■ **Extract provided**:
####################
Thursday, August 01, 2013

Start Your Day Right

UntitledAfter our trip to the park this morning I was walking back into my apartment complex with our neighbor, D, and her dog and saw that a woman was talking to the guards. Just before we reached the door to the security booth she burst out and, leaning forward a little, loudly and directly asked, "Does anyone want to do anything about people partying and smoking pot in the courtyard until 5:30 in the morning?" Her voice was shrill and her gestures big and a little wild.

D and I stared back at her a moment. Finally D, who spent enough years as a special ed teacher to have finely tuned awkward social interaction reflexes, said, "Were they?" She sounded polite and genuinely interested. The woman expanded on her experience, her voice rising in pitch and volume. Her elementary school aged daughter lingered in the doorway unsure what her role was supposed to be.

I jumped in and said, "If they were smoking pot you can call 911."
####################
■ **Dataset content**:

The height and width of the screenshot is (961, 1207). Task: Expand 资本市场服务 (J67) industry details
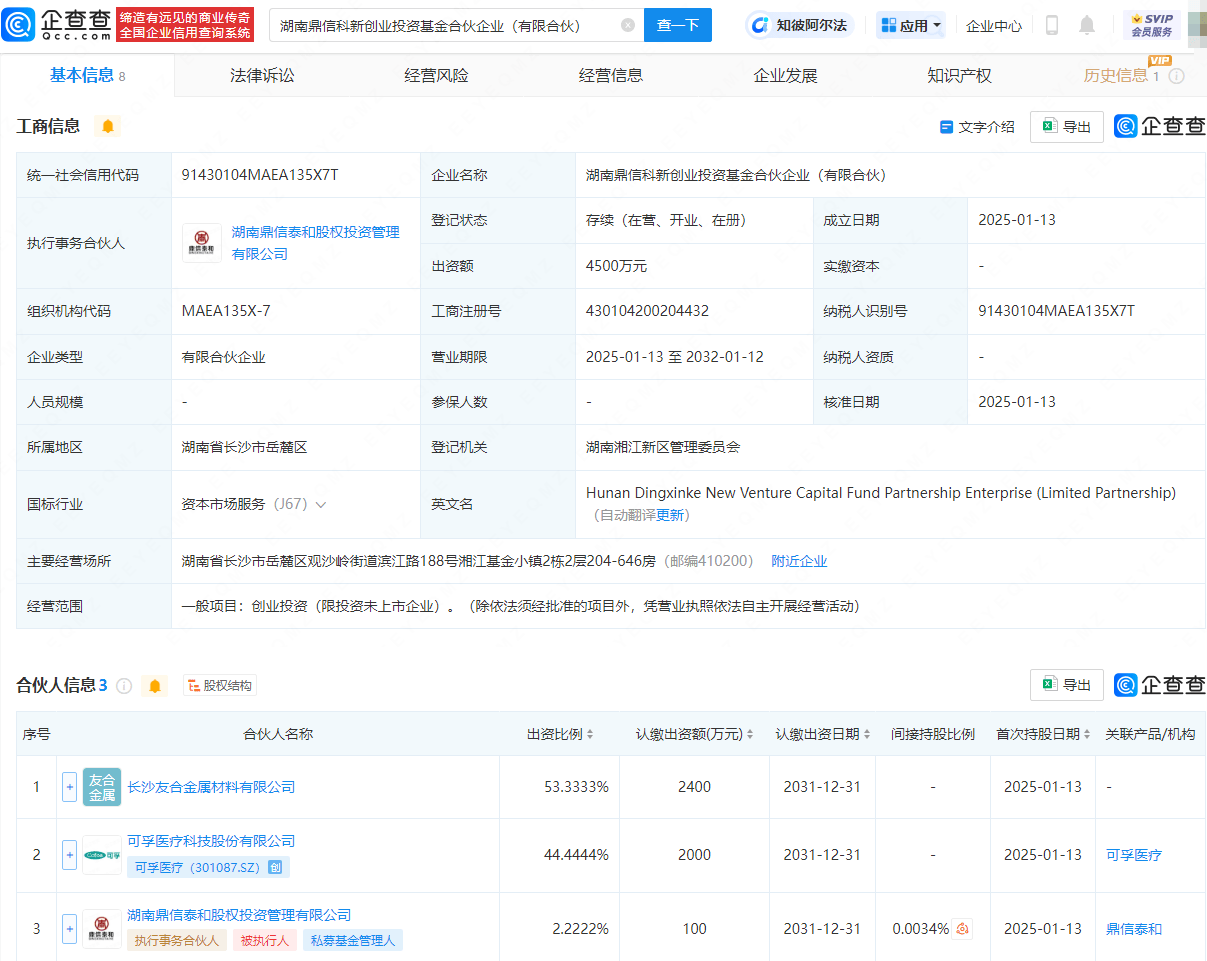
####################
■ **Required task**: Keep writing the blog post about the neighbor's complaint at the security booth, picking up right after the suggestion to call 911.

■ **Final result**:
"I called 911!" the woman cried. "And 311 and the management office and..."

I tuned out here a little so I could grab the phrase running through my head. "Outrage kills nuanced discourse," it was repeating. That was something that Schmutzie tweeted yesterday that stuck with me. She's written about it before (though I'm damned if I can find the link) and the concept has been really useful for me as I wade a little deeper into political discussions both in person and online.

Chili often writes about how she is dinged for being passionate about her convictions. She said a few days ago that people tell her she "feels too much." Having known her a while (30 years is a while, right?) I understood the spirit of what these people were saying but I didn't agree that feeling too much was true. I didn't, however, know exactly how to describe what was true so I kept mum and kept thinking.

Mary Beth Turns out it's the outrage, even justifiable outrage, that does it. I agree with Chili almost universally on socio-political issues. When she's incensed about something it's unusual for me not to feel exactly the same. Sometimes, though, she'll come to me asking me to jump into a discussion and I'll decline. I've explained it to her by saying that when I don't feel there's a reasonable expectation of changing someone's mind then I'm going to reserve my fuel for places where I can move people. I'm in it for the marathon and I know I can't sprint a whole marathon. I won't presume to speak for her but I think she's disappointed when she hears that.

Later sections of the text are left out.